Guilty of silence?

India has lost its moral voice
Meenakshi Ganguly
The US has backed India’s candidacy for a permanent seat on the United Nations Security Council. The enormity of such a responsibility will be apparent sooner though, since India is scheduled to serve a two-year term on the Security Council starting next year. There will be some hard decisions: whether a leader implicated in crimes against humanity must face an international criminal court; whether a government should be investigated for violations of laws of war; whether the UN should intervene if tens of thousands are at risk of being killed in ethnic clashes.
All these choices will be measured against India’s own strategic and trading interests.
As a far less powerful nation in the past, India was able to take some strong moral positions. It provided sanctuary to the Dalai Lama and his followers fleeing Tibet, supported people’s movements for democracy in Nepal and Bangladesh, and spoke out stridently against apartheid in South Africa. But that has now changed in favour of a policy of non-interference.
Even as US President Barack Obama celebrated India’s emergence as a global power, he noted, in his November 8 speech to parliamentarians, India’s responsibility to promote human rights abroad. “Speaking up for those who cannot do so for themselves is not interfering in the affairs of other countries”, Mr Obama said. “It is staying true to our democratic principles.” A government spokesperson reportedly responded that “India has and will always decide its position on issues keeping in mind national interest, the situation in the region or specific strategic and economic compulsions”.
As of course it should. But India has to be careful. Short-term economic or strategic gains need to be weighed against appalling human suffering or the creation of fault lines for which history will hold India to account.
For instance, India has moved from dismay when Burmese democracy leader Aung San Su Kyi was imprisoned two decades ago after winning an election, to needing now to be reminded by Mr Obama that it is “unacceptable to hold the aspirations of an entire people hostage to the greed and paranoia of a bankrupt regime”. That is because India is now ignominiously in the company of countries such as Zimbabwe, Libya and North Korea in opposing UN resolutions to protect human rights in Burma. Does India really want to belong to this club?
A number of Indian analysts contend that the Western style “megaphone” diplomacy has failed in Burma. However, India’s recent hands-off policy has not produced results either.
Perhaps, innovative thinking is needed to bring genuine change. As India takes its seat on the Security Council, it should work toward more effective interventions. But, it cannot lose sight of the broader goal, which is protecting and promoting the human rights, peace and security of all.

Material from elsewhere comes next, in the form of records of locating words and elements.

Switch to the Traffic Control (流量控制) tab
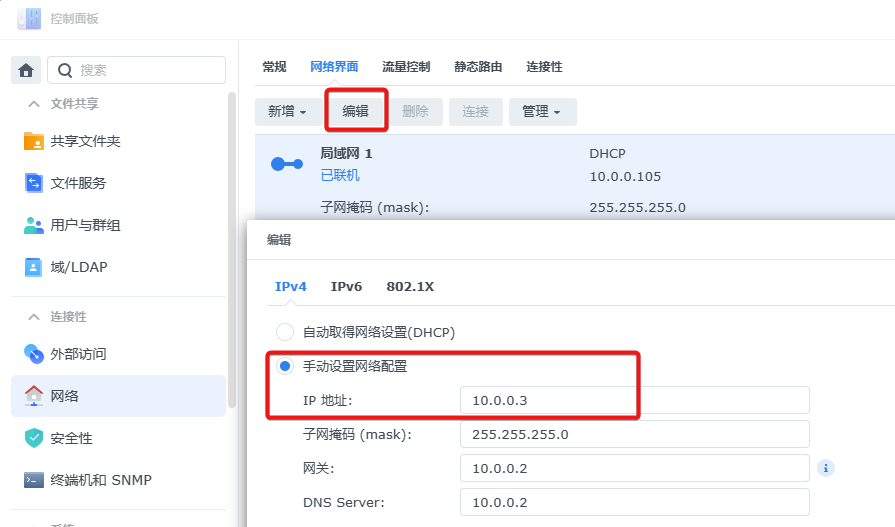895x527 pixels. click(x=406, y=67)
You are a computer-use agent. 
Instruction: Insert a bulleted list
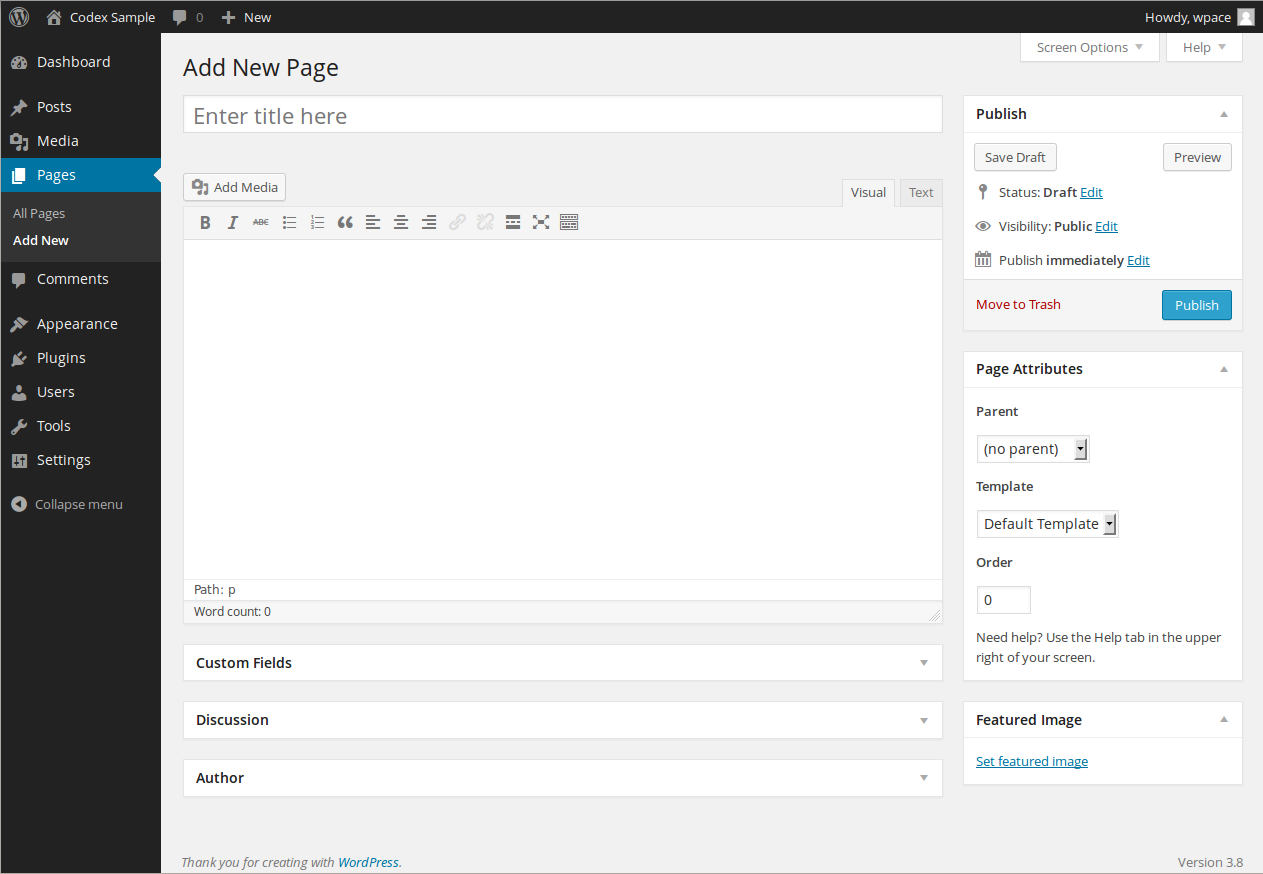tap(289, 222)
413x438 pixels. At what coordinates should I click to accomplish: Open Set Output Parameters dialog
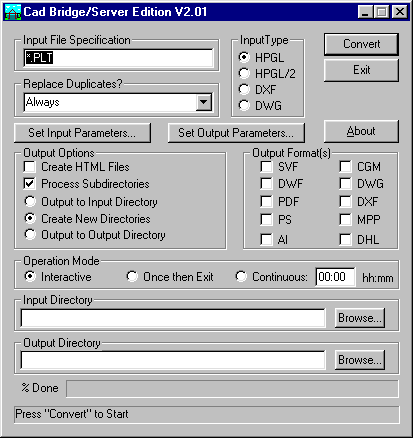[236, 133]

— Meenakshi Ganguly is South Asia director at Human Rights Watch

National interest comes first
Sidharth Nath Singh

The visit of US President Barack Obama to India has been largely well received. The three-day romance of the President and First Lady Michelle Obama with India dispelled many misgivings on the strategic Indo-US roadmap set by then Prime Minister Atal Behari Vajpayee with his counterpart, President Bill Clinton. In fact, an eloquent Mr Obama encapsulated the vision and foundation laid by the Vajpayee government for a defining Indo-US relationship in the 21st century.
However, Mr Obama’s remark on India’s silence on Burma’s undemocratic process has not gone down well in India. No sovereign state can be comfortable being preached about their internal and external strategic policies. The discomfort is more when the preacher has a track record of engaging with autocrats and dictators — the US has supported and engaged with many Pakistani generals, from Yahya Khan to Pervez Musharraf; it supported Argentine military rulers (1976-83) when thousands disappeared during the junta’s brutal rule; it supported Augusto Pinochet in Chile, whose regime killed, detained and tortured thousands in the 1970s-80s; it engaged with Cuba’s military dictator Fulgencio Batista and, not to be forgotten, US was one of the three countries who gave recognition to the Taliban when they came to power in 1996. The US government’s justification for all its actions has always been — we do what is in our national interest.
President Obama’s idea of democracy in Burma is intertwined with America’s self-image, and is a foreign policy tool. The obsession of successive US administrations with “promoting democracy” has damaged the US’ reputation because of a history of American military intervention and pursuit of US interests.
The US has strategic interest in Burma, perhaps due to China accessing Burma’s gas fields and growth in that region. Given all this, it is important that New Delhi doesn’t fall for the bait which many have described as a quid pro quo for endorsement of a permanent seat at the UNSC.
India’s dynamics with Burma are not only strategic but historical, ethnic, cultural and religious. India shares with Burma 1,600 kms of land border and maritime boundary in the Bay of Bengal. Burma plays a vital security stabiliser in the insurgency-ridden Northeast and the military junta has in the past taken action against insurgents on the advice of India. With aggressive China and their large financial involvement in building infrastructure in Burma, India cannot look the other way and give space to China. It is important that India’s engagement with Burma increases manifold.
On a positive note, for the first time in five decades a parliamentary system in Burma, though it may be flawed, has made a beginning. It may or may not bring immediate change but some political space for civilians will be created.